Saturday, October 4, 2014

Fragments

I think that life happens in fragments.  Why not writing?  We may want structure and clear rules to attempt to have our life make sense.  The rules of grammar may govern some portions of our stories.
 
But. 

There is beauty in a fragment.  There is a story told in the pauses.  In the half-completed chase.  In the decisions that didn’t make practical sense.

Perhaps spellchecker highlighting in green is a compliment.  What a positive color, right?


So let’s string all of our untidy fragments together and have a real run-on sentence of a life, shall we?

Bafflement of the Sexes

I think that it is great that men and women don’t understand each other.  Wouldn’t it just be boring, otherwise?

Tonight, I’m challenged to think of my sex’s weakness to communicate with each other.  Our inability to openly share our struggles.  Our reluctance to lean on each other for support in hard times.  And it’s a real problem.

In general, women seem to understand this much better than men.  I think guys ask themselves a couple of questions fairly often.  Why I am I so lonely?  Why do I feel that I can only hope for intimacy in a relationship with my girlfriend or wife?

So do we accept the culture?

Or change it?


I say we give it our best shot.

How We Make New Friends

I think that there are a few popular ways to do this.  My way for a while has been to immediately act as if a friendship is already in place.  Do I know someone that you know or do we have a similar interest?  Well, then.  Let’s act as if we’ve been friends for ages.

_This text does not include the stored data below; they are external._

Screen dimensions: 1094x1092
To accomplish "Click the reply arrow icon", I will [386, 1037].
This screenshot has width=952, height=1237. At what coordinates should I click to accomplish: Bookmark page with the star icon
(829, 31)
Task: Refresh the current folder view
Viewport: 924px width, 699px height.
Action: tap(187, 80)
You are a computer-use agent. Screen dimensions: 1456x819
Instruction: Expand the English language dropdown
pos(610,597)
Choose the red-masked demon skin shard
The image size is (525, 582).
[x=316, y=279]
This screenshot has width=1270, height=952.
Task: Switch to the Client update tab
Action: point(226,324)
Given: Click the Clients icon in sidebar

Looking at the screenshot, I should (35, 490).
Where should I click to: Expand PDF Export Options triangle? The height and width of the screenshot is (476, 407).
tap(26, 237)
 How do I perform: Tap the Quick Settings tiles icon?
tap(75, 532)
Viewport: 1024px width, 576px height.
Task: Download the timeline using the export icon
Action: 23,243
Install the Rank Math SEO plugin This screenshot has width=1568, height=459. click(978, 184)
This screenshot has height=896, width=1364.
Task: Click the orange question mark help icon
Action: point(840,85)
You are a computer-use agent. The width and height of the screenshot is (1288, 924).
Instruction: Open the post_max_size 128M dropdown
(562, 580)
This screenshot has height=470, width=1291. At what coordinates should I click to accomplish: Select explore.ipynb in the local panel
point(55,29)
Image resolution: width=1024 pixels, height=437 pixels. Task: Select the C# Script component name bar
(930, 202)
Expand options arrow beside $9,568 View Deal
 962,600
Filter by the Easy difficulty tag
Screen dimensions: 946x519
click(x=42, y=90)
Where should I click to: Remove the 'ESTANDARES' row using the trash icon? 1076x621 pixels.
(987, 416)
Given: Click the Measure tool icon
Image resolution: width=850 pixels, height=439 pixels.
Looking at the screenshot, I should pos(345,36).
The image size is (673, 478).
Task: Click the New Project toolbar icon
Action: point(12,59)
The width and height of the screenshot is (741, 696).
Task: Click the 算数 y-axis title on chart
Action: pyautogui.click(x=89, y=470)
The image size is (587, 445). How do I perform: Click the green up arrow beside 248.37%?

I’m not sure this is always very effective.

A friend of mine showed me a different way tonight, a way that I think is better.  And here it is.

Don’t fake connection.  Share a personal story, open up about yourself, and then let the other person make the next move.  Don’t force friendship down someone else’s throat.

A lot of people aren’t as friendly as me or as comfortable in strange situations.  They aren’t ready to warm to someone they don’t know well, and probably rightly so.  Gullibility can result in getting taken advantage of.


Maybe there are all kinds of ways to make new friends, and a right approach with certain kinds.  But I think that I need to be careful in the future.  Careful not to let my good intentions get the best of me.

Tuesday, October 12, 2010

Why Writing is Intimidating

There's a reason why most people don't write books or blogs, or keep journals.

Writing is hard.

Writing is hard because it requires you to lay out all the convoluted mess in your brain and form it into neat, flowing paragraphs. This is why it is abnormal to be a "natural" writer. Most people we would call natural writers began writing at a young age; they too probably struggled thinking their writing was nothing compared to the authors who were giants in their day.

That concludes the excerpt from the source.